START Quoted passage

Please ignore that idiotic news story linked to by Movie City News about yesterday’s Tokyo Film Festival screening of The Cove (or more specifically about a letter of complaint from a Taiji fisheries cooperative plus a bullshit threat to sue over suspected “factual errors”). And focus instead on a first-person account of the screening by Cove director Louie Psihoyos, posted a few hours after the screening.

“Today was surreal,” he describes. “Teams of news crews were turned away and banned from the film festival property. The festival planners roped off the green carpet so I had to take an escalator up to the in the screening. It was obvious they didn’t want any more press on The Cove screenings. There wasn’t a single poster up of The Cove around the grounds or the theater. Just a piece of paper taped onto the theater doors saying ‘The Cove.’

“I was shuffled away from the news crews and taken through a series of hallways and warned not to walk around because of protesters. I didn’t see any protesters.

“I had asked to introduce the film, and looking around the audience I saw many of the main characters in our film. Is that Private Space? Look, that’s the Taiji Mayor, and Moronuki. And some of the fisherman [only dressed] in suits? There’s Joji’s predecessor from the Japanese International Whaling Commission Komatsu himself, who is famous for his quote, ‘Whales are the cockroaches of the oceans.’

“I was deep into enemy territory but I was armed with the most powerful weapon in the world — a film.

END Quoted passage
START Collected data

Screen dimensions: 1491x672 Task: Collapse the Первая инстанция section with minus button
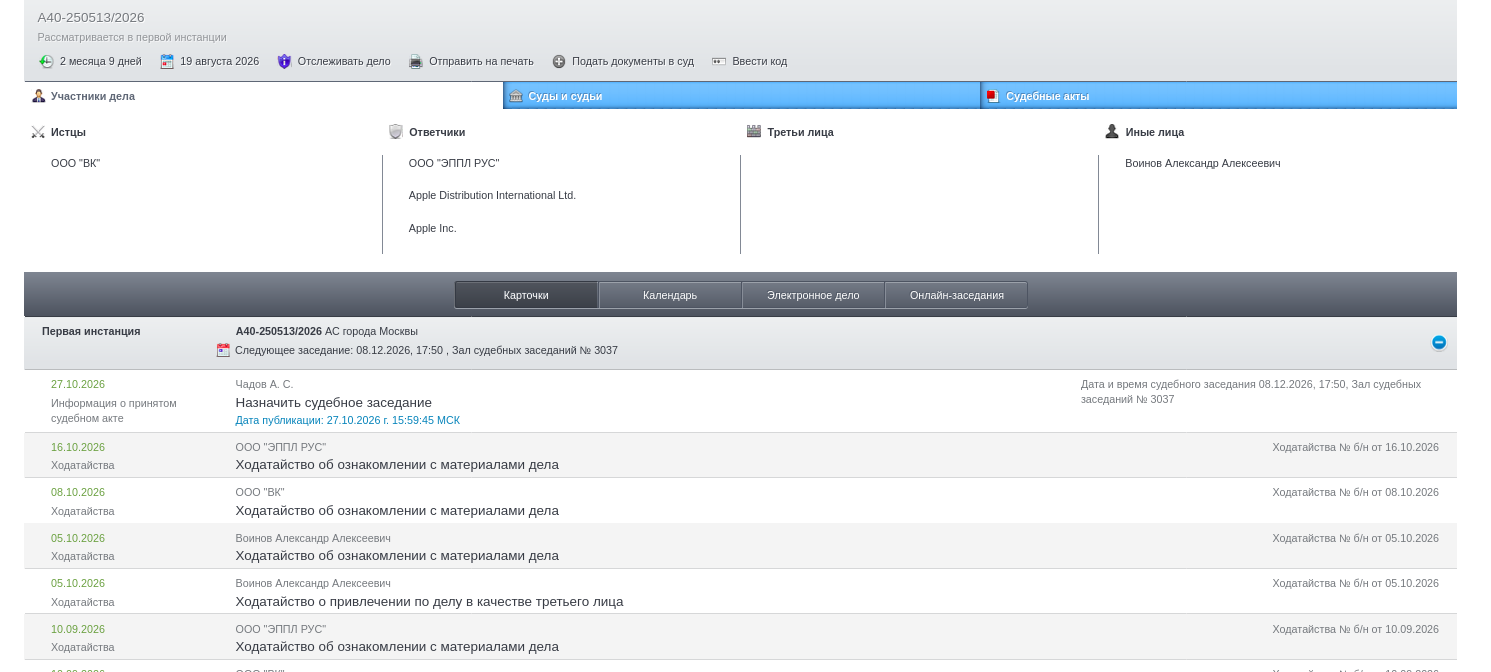pos(1439,342)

END Collected data

To do.
In the post about the Tokyo screening of The Cove, what did the director say was taped onto the theater doors?

Exercise solution.
A piece of paper saying "The Cove."